**WHAT YOU SHOULD DO**
Your task is to gather the lines below that hold the string "agent".

**MATERIALS PROVIDED**
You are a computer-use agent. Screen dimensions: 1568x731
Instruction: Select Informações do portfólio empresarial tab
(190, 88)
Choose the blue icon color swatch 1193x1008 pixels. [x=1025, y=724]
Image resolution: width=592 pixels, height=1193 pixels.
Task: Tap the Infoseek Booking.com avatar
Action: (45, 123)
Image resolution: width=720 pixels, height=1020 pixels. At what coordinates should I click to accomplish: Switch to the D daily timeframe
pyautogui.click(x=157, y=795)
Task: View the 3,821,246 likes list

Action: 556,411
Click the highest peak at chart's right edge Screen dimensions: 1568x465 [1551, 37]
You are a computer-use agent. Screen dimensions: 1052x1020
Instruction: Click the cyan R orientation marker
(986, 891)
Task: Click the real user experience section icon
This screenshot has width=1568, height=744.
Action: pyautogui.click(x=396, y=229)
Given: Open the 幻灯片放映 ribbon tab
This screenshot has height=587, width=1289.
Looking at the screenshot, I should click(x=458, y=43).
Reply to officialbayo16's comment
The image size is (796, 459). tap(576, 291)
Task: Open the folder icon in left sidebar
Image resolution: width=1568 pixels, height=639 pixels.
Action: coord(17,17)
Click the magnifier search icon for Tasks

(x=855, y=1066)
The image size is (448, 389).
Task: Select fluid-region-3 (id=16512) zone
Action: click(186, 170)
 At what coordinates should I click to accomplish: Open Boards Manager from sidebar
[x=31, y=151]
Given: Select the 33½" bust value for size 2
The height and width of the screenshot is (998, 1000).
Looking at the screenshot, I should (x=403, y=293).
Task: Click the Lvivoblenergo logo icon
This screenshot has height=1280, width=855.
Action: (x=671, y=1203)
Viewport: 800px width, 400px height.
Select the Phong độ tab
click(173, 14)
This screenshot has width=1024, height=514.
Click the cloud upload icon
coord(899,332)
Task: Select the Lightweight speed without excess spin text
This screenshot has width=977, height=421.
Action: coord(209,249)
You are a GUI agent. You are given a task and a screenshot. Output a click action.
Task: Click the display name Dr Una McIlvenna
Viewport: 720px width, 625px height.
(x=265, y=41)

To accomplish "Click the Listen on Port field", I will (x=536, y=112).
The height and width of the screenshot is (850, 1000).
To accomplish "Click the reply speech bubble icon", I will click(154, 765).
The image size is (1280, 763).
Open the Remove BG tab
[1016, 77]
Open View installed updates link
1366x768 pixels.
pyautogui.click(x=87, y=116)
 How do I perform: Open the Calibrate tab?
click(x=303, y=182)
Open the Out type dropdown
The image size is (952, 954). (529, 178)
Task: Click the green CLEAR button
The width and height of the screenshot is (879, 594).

**OUTPUT FOR THIS EXERCISE**
You are a computer-use agent. Screen dimensions: 1568x731
You are a computer-use agent. Screen dimensions: 1052x1020
You are a GUI agent. You are given a task and a screenshot. Output a click action.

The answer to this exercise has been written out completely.